::: Document

Abel Molinero Pons (born 28 April 1989) is a Spanish footballer who plays for Águilas FC as a left winger.

Club career
Born in Madrid, Molinero started playing as a senior with local Atlético Madrid's C-team, going on to appear sparingly for the B-side over the course of two Segunda División B seasons. His best output with the latter consisted of nine games and one goal, in 2010–11.

In summer 2011, Molinero signed with UD Almería, being assigned to the reserves also in the third level. He made his debut with the Andalusians' first team on 13 December, coming on as a substitute for Omar in a 1–3 home loss against CA Osasuna for the campaign's Copa del Rey (2–4 on aggregate).

On 26 June 2012, Molinero was definitely promoted to Almería's main squad in Segunda División. On 2 September of the following year, the free agent signed a short-term contract with neighbouring Real Jaén.

::::::
::: Records provided

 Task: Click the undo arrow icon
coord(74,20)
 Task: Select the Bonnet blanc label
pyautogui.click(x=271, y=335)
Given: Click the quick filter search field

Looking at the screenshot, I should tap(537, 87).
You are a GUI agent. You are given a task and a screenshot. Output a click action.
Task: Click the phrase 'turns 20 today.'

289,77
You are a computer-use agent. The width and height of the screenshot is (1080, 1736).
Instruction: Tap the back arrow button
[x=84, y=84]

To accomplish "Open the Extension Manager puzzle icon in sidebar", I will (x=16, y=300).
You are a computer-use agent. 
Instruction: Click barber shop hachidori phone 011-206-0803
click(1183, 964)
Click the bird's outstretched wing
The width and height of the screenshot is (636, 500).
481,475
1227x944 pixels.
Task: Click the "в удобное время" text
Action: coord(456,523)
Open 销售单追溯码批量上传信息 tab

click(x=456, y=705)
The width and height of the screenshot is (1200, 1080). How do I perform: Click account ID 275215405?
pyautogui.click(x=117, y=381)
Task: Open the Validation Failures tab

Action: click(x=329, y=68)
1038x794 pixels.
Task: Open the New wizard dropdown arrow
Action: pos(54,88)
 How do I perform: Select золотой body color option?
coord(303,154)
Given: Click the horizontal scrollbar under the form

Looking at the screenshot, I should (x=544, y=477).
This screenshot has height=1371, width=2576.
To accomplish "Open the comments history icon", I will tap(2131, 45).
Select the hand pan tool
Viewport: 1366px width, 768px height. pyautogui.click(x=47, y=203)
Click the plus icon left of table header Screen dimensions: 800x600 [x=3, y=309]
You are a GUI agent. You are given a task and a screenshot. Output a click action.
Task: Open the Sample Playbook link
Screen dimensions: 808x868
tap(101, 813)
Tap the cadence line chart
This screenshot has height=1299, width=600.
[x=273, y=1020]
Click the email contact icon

::::::

To do: Rename "left winger" as "right winger" in the stretch of the Abel Molinero Pons biography from "Abel Molinero Pons" through "goal, in 2010–11.", and give that stretch again. Nothing here depends on the records.

Result of this task:
Abel Molinero Pons (born 28 April 1989) is a Spanish footballer who plays for Águilas FC as a right winger.

Club career
Born in Madrid, Molinero started playing as a senior with local Atlético Madrid's C-team, going on to appear sparingly for the B-side over the course of two Segunda División B seasons. His best output with the latter consisted of nine games and one goal, in 2010–11.